A couple dancing

Dance as Exercise

So, you think you can dance?
Author: Matt McMillen

For Lilliam Bervis, fun and fitness have become perfect partners. Bervis, 24, of Miami, has been salsa dancing for nearly 10 years—at clubs, in the classroom and competitively. “I dance in groups, exchanging partners, or just one-on-one,” she says. She hits the dance floor once or twice a week.

Bervis, who has type 1 von Willebrand disease, first cut the rug when she was a teenager. While attending her best friend’s quinceañera, a traditional Latino celebration of a girl’s milestone 15th birthday, she got swept up by salsa, a Cuban dance import. She liked it so much that she took lessons. Eventually, Bervis began competing at nightclubs and even taught dance for a while.

Fun is key to sticking with any exercise program, says certified personal trainer and yoga instructor Beth Passehl, MS, CPT, RYT. “To really benefit from any physical activity, there has to be some long-term commitment and consistency,” she says.  Passehl is program coordinator of the Healthy Behavior Team at Children’s Healthcare of Atlanta.

[Steps for Living: Exercise and Activity Options]

Dancing, says Passehl, is an ideal part of any program aimed at getting and staying in shape. Many people enjoy the simple movement of dance, but an added benefit is that you rarely dance alone. “All of us tend to be more committed to an activity when we have someone to pair up with,” Passehl says. “That kind of connection, which is physical, emotional and mental, creates more commitment the more you do it.” Passehl will discuss the benefits of dance, yoga and other physical activities at an educational session at the National Hemophilia Foundation’s (NHF’s) Annual Meeting in New Orleans, November 11–13.

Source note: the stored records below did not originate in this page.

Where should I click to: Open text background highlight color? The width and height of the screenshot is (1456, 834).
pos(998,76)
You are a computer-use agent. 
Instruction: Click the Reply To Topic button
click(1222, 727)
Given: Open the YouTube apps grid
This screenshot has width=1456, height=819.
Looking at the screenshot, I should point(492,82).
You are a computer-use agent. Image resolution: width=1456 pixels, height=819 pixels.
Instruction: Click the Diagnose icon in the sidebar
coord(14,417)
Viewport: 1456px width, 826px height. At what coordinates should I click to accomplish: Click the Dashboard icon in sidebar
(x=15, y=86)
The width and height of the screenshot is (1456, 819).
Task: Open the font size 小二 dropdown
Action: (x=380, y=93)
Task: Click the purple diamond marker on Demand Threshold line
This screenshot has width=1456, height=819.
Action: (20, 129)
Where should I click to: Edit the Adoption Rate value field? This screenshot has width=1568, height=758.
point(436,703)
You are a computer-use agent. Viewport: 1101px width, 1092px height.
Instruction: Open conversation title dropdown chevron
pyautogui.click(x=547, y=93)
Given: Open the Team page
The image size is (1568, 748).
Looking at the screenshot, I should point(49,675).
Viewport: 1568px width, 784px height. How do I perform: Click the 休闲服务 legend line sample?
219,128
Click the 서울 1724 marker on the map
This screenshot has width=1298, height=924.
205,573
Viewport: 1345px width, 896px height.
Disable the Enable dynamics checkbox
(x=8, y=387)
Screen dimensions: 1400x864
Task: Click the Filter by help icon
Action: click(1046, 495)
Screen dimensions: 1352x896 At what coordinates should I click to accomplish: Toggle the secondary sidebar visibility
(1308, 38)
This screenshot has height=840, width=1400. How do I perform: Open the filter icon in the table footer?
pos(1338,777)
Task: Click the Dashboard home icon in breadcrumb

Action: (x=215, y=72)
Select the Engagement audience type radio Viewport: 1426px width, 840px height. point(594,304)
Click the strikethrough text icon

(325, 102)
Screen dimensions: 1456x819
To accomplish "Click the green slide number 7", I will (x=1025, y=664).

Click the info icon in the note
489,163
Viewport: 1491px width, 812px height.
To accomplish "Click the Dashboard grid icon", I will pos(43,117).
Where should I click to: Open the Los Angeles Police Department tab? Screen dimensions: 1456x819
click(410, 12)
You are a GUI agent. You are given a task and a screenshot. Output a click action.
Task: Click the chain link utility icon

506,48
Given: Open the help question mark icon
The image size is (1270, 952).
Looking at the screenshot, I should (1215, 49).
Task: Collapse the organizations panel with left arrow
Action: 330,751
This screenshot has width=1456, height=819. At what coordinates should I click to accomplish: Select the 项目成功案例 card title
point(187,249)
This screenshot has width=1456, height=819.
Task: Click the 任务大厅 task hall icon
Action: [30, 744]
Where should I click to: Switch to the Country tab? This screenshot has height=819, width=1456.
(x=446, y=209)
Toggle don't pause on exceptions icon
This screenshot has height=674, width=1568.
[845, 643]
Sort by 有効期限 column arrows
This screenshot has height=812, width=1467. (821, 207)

Some of the benefits of dance are:

  • It can help you shed pounds. Belly dancing burns as many calories as biking and swimming, while an hour of ballroom dancing equals an hour’s brisk walk, according to the Mayo Clinic.
  • It can increase your endurance and energy levels, improve your strength and coordination, and tone your muscles. “Most dance is a good aerobic, cardiovascular workout,” says physical therapist Debra Voss, PT, ATC, CSCS, of the Hemophilia Center of Western Pennsylvania in Pittsburgh. “It also can help you improve your balance.
  • Like other forms of moderate exercise, it can help lower your cholesterol and blood pressure, which are crucial to getting and staying healthy.
  • It may also be good for your brain. According to a study in the June 19, 2003, New England Journal of Medicine, cutting the rug was the only form of exercise that offered protection against the onset of Alzheimer’s disease and other types of age-related dementia.

Take Precautions

Like any workout, dancing should be done carefully, especially if you are a beginner or are just starting to get in shape. According to the NHF guidebook Playing It Safe: Bleeding Disorders, Sports and Exercise, dance is a moderately risky activity. “Changes in direction as you dance can strain your ankles, especially if you have agility problems,” Voss says. “Ballroom dancing in high heels poses an increased risk for ankle injuries.”

Bervis has learned to be cautious when dancing. “Some salsa moves are complex, and if they are not done right, you can twist your ankle,” she says. “I’ve also been elbowed.” Bervis takes the time to warm up, even though she rarely sees other dancers doing it.

Some types of dance are best side-stepped. Voss discourages “crunking,” a high-intensity, high-impact, urban dance style. “One of the young men in our clinic with a bleeding disorder tried it, and he came in with a bleed,” she says. Steer clear of breakdancing, slam dancing and other full-contact styles. Bervis dodges modern dance because she finds it too aggressive. “You have to do things like throw yourself on the floor,” she says.

Get Started

As with starting anything new, beginning dancers may feel isolated. Recruiting a friend or family member to join you can help, says Passehl. Both Passehl and Voss recommend dance classes. Local dance studios, community colleges and community centers are good places to look. Make sure potential instructors are certified dance teachers with ample experience. “You want a place with a professional background, but a fun atmosphere,” Voss says.

If you are new, don’t hesitate to shop around until you find a dance style that suits you, whether it’s line dancing, aerobics, belly dancing, African dance or something else. But before you get started, call your hemophilia treatment center (HTC). Your physical therapist can help determine what’s best for you and what’s best avoided. He or she can design a good warm-up and cool-down routine for you and may be willing to talk with your dance instructors about your concerns.

As much as Bervis loves to salsa, she knows it is more than just a good time. “Don’t think that dancing isn’t much of a workout,” she says. “It is.”